Un sector envejecido con empleo garantizado
El gran desafío al que se enfrenta la carpintería en España es la edad de sus plantillas. Según los datos, actualmente hay entre 35.000 y 45.000 carpinteros y ebanistas en el país, pero más del 60% de ellos ya ha cumplido los 45 años. Las escuelas de formación profesional no consiguen atraer a las nuevas generaciones, lo que complica mucho el relevo de los oficiales que se van jubilando.
Esta falta de personal cualificado ha provocado que la tasa de paro en este oficio sea de las más bajas del mercado laboral. Quien sabe manejar la maquinaria actual, entiende de materiales y sabe interpretar un plano de diseño tiene el empleo prácticamente asegurado.
En cuanto al dinero, el sueldo medio de un carpintero asalariado se mueve entre los 19.900 y los 22.400 euros brutos al año. Si miramos las categorías del Convenio Estatal de la Madera, un Oficial de 1ª gana unos 1.730 euros brutos al mes (unos 24.290 euros anuales), mientras que los operarios de menor categoría cobran entre 20.000 y 22.100 euros brutos al año. Por su parte, los autónomos que tienen su propio taller y hacen encargos a medida, superan con facilidad los 25.300 euros limpios al año.
“No vagueéis en casa, estos oficios merecen la pena”
Aunque la tecnología ha ayudado a mejorar los procesos gracias a máquinas de corte automático que quitan esfuerzo físico, el oficio sigue siendo duro. Los carpinteros trabajan una media unas 40 horas semanales de lunes a viernes (unos 215 días al año), pero se exponen a diario a ruidos muy fuertes, dolores de espalda por cargar tableros pesados y al polvo de la madera, lo que les obliga a usar mascarillas y sistemas de aspiración especiales en todo momento.
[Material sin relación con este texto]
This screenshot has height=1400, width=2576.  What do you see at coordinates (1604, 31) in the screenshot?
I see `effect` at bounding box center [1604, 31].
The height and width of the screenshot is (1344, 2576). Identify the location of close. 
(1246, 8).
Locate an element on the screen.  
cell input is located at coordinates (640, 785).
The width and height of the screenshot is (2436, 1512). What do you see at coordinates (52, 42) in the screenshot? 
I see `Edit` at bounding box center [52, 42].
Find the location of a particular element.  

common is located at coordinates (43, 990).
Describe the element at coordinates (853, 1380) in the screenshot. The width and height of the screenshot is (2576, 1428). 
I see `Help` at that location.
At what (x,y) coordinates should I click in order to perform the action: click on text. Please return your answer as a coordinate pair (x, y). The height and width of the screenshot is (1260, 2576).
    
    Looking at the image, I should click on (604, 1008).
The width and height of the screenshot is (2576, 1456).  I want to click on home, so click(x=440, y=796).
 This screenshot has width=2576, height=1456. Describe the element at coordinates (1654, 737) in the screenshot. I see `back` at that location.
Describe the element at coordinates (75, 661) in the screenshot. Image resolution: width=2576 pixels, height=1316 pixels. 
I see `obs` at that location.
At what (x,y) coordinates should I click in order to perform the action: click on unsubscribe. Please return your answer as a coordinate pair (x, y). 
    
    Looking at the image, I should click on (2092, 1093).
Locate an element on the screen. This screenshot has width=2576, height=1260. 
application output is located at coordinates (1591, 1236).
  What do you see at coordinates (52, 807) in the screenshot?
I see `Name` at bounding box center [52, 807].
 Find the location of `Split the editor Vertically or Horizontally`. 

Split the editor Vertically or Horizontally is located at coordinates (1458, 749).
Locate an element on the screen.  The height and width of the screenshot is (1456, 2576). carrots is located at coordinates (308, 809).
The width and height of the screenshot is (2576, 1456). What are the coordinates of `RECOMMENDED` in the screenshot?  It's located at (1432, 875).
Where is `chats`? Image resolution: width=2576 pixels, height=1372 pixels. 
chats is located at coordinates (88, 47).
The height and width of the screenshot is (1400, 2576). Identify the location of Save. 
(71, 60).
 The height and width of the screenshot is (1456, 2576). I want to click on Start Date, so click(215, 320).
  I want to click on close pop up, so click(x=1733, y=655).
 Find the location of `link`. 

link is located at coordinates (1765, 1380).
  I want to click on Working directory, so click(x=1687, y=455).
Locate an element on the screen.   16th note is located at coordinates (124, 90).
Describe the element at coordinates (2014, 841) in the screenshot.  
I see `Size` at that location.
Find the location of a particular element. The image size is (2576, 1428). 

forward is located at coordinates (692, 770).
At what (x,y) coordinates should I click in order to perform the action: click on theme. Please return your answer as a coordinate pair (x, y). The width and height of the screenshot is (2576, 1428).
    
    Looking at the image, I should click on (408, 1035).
A pesar de la dureza del trabajo y de imprevistos cotidianos como las exigencias de algunos clientes o los problemas con los plazos, los profesionales defienden el orgullo de crear cosas con sus propias manos. El propio Román descubrió que la carpintería era lo suyo con tan solo 10 años, “cuando cogí una navaja y un trozo de madera y empecé a tallar”.
"Si puedo dar un mensaje a los jóvenes, es que no vagueen en casa y descubran estos oficios, porque merecen la pena y son otro mundo", concluye el joven, animando a ver la carpintería como una salida profesional con mucho futuro y un valor que ninguna máquina puede imitar.